Falls Sie jetzt mutmaßen, die verbitterte Pointe dieses Textes wird darin bestehen, dass das Hascherl bereits den nächsten Kümmerer an der Angel hat, während wir wettergegerbten Haudegen weiterhin eigenhändig das alte Laub aus unseren Regenrinnen kratzen müssen, haben Sie sich getäuscht. Vielleicht hat es Glück, das Hascherl, vielleicht muss es aber auch feststellen, dass verfügbare gütige Vaterfiguren rar sind auf dem Partnerschaftsmarkt, schon gar, wenn die zur Debatte stehende Kindfrau demnächst zum Seniorinnentarif ins Kino darf.

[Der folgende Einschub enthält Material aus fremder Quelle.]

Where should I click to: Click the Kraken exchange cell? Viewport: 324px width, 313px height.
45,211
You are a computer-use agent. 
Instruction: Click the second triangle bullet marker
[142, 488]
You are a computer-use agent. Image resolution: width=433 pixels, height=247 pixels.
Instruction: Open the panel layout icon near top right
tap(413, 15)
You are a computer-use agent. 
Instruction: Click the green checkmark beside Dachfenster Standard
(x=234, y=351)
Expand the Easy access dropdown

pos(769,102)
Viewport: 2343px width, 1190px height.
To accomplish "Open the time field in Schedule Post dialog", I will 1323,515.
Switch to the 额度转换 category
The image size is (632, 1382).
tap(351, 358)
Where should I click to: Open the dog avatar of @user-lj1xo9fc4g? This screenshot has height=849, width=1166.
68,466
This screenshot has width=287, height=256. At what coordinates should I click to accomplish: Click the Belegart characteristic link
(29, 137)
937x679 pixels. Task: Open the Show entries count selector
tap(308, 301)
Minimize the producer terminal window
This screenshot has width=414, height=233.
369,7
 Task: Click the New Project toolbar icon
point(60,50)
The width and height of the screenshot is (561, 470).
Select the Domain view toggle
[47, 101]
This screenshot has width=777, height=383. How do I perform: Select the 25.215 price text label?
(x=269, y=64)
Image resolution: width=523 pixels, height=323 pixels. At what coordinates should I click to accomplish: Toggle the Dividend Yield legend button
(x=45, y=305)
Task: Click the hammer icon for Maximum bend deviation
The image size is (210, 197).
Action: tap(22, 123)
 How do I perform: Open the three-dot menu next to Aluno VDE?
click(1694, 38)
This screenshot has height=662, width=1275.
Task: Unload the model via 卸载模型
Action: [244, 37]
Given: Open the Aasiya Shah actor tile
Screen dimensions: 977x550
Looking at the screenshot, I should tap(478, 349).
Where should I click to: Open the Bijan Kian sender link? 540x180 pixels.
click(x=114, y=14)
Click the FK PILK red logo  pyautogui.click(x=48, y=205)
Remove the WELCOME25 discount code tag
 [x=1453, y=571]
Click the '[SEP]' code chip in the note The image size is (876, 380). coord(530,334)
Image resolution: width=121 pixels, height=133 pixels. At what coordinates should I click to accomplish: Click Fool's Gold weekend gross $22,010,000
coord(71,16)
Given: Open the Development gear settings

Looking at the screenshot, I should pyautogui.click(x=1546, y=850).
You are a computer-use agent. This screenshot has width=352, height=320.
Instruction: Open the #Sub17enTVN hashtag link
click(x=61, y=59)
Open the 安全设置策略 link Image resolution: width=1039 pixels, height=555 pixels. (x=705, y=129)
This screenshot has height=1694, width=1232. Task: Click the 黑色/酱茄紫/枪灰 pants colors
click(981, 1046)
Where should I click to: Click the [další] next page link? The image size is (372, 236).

Doch selbstverständlich, ganz recht, gifte ich mich da­r­über, dass das Hascherl sexistische Klischees von der weiblichen Unmündigkeit bedient. Trostbedürftig komme ich mit dem netten silberhaarigen Herrn am Kaffeehaustisch nebenan ins Gespräch. Er speist gerade. Das muss er in Lokalen, sagt er, denn seine Frau ist auf Kur. Ehe sie wegfuhr, hat sie ihm gezeigt, in welchem Kasten er frische Hemden findet und wo seine Socken liegen, aber als sie ihm auch noch beibringen wollte, wie man eingefrorene Mahlzeiten in der Mikrowelle wärmt, hat er gestreikt.

Ja, eh, Dinosaurier, der eine wie die andere. Aber ­erschreckend lebendig, irgendwie.